*** Exercise data ***
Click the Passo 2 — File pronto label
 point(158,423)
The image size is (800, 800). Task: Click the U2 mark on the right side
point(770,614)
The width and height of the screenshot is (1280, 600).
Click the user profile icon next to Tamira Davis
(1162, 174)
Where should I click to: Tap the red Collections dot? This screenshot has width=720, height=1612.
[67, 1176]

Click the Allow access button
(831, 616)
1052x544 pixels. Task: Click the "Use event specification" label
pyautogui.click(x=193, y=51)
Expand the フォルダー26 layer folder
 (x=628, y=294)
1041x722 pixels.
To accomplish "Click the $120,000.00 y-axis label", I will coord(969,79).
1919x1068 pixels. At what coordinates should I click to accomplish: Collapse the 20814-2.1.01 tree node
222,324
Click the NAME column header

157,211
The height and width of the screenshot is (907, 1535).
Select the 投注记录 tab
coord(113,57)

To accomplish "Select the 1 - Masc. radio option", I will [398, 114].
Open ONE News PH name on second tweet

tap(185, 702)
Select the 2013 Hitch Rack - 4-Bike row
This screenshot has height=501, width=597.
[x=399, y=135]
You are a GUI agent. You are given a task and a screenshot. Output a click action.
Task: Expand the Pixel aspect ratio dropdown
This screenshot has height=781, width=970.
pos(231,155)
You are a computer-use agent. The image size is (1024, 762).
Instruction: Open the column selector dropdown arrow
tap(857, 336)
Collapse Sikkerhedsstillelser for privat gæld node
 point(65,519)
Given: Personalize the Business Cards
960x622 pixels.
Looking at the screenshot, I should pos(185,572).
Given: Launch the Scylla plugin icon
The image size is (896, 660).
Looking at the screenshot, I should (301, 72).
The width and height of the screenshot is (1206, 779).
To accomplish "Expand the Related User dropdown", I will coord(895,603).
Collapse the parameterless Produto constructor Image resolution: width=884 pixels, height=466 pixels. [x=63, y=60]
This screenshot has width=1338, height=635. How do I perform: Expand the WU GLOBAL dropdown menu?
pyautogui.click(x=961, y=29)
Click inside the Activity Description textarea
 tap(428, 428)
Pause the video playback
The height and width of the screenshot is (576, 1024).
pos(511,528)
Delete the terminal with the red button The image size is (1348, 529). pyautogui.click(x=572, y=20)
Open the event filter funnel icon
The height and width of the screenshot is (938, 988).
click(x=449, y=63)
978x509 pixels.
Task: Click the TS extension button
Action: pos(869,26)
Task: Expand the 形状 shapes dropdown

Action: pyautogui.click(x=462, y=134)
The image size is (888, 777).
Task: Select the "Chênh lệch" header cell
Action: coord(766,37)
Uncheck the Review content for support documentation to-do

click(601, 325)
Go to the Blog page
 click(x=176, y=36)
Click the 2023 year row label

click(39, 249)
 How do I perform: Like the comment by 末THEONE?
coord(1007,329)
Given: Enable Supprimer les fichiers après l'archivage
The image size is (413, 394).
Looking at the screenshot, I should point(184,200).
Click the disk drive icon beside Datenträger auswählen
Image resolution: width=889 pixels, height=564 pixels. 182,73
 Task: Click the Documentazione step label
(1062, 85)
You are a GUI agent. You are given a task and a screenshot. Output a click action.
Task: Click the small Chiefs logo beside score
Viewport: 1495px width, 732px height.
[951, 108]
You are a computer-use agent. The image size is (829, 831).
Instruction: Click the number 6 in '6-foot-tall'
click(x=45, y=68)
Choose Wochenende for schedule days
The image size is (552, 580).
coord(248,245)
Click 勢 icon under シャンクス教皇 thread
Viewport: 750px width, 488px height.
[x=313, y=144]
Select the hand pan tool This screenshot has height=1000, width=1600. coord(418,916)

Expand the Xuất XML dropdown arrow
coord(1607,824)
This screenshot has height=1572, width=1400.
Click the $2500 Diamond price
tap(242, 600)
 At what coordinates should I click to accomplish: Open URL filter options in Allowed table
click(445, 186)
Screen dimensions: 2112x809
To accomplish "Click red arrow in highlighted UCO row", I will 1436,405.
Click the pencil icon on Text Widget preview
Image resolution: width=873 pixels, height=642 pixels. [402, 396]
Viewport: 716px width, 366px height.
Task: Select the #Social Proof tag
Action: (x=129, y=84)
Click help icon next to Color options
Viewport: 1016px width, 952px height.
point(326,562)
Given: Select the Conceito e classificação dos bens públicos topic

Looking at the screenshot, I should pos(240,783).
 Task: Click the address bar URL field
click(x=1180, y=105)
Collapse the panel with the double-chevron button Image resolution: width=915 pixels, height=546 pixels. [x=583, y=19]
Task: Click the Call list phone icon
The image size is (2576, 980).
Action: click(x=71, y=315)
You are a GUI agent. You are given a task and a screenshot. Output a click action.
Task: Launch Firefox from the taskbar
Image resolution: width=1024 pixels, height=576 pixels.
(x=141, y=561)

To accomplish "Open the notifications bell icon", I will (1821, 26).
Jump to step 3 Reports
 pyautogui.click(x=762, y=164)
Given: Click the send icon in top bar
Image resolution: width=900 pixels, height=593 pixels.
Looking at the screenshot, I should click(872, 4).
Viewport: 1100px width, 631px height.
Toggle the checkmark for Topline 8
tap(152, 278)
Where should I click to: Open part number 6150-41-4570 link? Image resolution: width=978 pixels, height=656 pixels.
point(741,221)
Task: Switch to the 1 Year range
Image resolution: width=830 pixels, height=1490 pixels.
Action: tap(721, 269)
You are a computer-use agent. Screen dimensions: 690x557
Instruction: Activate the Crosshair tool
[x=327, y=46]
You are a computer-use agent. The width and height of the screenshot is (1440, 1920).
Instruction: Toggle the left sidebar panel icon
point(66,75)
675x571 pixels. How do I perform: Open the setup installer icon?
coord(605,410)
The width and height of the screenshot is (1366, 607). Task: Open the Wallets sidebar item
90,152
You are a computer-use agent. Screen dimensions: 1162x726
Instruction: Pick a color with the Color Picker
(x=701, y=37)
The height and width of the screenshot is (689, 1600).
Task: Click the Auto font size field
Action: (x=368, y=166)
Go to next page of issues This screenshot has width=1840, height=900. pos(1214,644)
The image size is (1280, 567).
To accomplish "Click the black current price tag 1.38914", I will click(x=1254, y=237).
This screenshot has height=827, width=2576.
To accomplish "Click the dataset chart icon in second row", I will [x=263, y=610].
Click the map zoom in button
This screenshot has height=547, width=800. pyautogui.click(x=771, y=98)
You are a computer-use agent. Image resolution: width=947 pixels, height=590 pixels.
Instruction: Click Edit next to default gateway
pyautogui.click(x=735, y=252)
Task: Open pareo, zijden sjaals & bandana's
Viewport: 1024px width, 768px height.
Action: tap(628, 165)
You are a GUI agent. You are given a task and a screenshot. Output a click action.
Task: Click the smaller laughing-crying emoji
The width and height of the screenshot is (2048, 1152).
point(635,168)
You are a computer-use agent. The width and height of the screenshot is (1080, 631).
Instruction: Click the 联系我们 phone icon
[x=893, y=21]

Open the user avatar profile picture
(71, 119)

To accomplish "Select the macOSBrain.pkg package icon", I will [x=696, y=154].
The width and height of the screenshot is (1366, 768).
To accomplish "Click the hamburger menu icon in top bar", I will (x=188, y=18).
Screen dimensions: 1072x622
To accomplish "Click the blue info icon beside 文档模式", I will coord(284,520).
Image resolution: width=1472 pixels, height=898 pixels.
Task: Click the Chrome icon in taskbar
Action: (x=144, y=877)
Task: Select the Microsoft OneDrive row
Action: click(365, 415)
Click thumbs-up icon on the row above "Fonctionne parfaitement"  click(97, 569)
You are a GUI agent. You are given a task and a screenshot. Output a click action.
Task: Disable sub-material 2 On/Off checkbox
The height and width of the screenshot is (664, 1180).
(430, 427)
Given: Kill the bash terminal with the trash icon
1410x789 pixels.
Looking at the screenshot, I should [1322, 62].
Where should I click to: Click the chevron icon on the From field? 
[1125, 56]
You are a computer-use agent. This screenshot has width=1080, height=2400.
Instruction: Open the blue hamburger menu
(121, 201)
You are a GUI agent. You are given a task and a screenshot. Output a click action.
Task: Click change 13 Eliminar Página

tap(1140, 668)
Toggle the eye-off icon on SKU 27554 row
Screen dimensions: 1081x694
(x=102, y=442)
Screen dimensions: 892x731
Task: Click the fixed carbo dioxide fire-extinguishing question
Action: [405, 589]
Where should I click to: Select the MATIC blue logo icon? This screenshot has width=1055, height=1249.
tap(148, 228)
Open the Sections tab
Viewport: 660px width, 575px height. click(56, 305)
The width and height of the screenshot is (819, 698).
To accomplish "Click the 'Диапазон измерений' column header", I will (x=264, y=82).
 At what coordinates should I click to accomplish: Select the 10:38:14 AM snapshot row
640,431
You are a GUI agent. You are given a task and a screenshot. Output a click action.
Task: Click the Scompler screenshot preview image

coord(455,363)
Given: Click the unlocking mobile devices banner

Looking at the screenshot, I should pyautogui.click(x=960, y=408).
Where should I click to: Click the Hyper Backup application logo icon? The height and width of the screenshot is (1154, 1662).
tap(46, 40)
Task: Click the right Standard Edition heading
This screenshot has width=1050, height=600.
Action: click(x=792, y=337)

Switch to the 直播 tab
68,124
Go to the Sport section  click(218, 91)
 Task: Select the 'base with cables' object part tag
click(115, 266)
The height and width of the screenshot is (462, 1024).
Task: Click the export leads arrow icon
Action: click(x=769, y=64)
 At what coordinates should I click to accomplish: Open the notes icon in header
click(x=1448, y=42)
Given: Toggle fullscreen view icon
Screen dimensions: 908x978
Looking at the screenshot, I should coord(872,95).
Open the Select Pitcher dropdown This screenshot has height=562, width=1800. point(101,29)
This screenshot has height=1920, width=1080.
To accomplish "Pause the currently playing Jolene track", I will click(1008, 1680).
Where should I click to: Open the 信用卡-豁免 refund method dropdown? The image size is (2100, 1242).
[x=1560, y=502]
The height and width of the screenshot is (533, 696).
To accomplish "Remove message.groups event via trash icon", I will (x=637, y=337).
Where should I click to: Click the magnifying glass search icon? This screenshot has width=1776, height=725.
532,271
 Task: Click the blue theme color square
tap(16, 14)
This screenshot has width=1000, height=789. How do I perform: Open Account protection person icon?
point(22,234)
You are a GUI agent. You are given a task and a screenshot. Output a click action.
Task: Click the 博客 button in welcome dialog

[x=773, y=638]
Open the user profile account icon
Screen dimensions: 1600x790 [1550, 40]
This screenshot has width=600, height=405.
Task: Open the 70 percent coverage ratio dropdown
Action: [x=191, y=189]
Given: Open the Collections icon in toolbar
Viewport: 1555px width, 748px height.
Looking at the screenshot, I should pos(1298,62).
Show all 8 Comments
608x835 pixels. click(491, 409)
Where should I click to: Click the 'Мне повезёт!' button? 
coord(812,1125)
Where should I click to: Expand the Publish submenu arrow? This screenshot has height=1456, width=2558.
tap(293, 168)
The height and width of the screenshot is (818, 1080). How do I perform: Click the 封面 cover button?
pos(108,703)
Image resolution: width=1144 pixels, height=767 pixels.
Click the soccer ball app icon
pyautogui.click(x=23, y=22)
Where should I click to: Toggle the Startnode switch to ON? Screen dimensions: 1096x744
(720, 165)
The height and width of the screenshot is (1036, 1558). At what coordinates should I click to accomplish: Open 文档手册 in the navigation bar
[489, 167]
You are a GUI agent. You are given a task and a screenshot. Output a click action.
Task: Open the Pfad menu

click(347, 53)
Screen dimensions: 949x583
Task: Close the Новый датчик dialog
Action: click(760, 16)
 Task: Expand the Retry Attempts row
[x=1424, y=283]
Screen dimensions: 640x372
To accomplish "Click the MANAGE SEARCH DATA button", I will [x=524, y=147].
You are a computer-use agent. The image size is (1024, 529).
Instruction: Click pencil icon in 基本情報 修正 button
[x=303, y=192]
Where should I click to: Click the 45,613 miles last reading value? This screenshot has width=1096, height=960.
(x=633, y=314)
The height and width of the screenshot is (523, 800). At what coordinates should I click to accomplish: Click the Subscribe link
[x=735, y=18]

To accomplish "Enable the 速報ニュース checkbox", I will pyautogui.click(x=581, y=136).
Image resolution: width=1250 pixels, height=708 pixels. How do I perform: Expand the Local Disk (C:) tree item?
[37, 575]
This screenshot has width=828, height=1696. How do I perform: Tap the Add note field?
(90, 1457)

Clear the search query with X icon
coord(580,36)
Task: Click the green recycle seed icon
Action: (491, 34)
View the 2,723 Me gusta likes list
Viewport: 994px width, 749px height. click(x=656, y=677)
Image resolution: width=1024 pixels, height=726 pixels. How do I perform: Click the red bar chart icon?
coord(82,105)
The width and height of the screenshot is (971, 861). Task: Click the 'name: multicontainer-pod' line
*** End of Exercise data ***
■ Instructions for the task: Give the count of lines in the data that contain the word "Launch", and write nothing besides it.

■ Result of this task: 2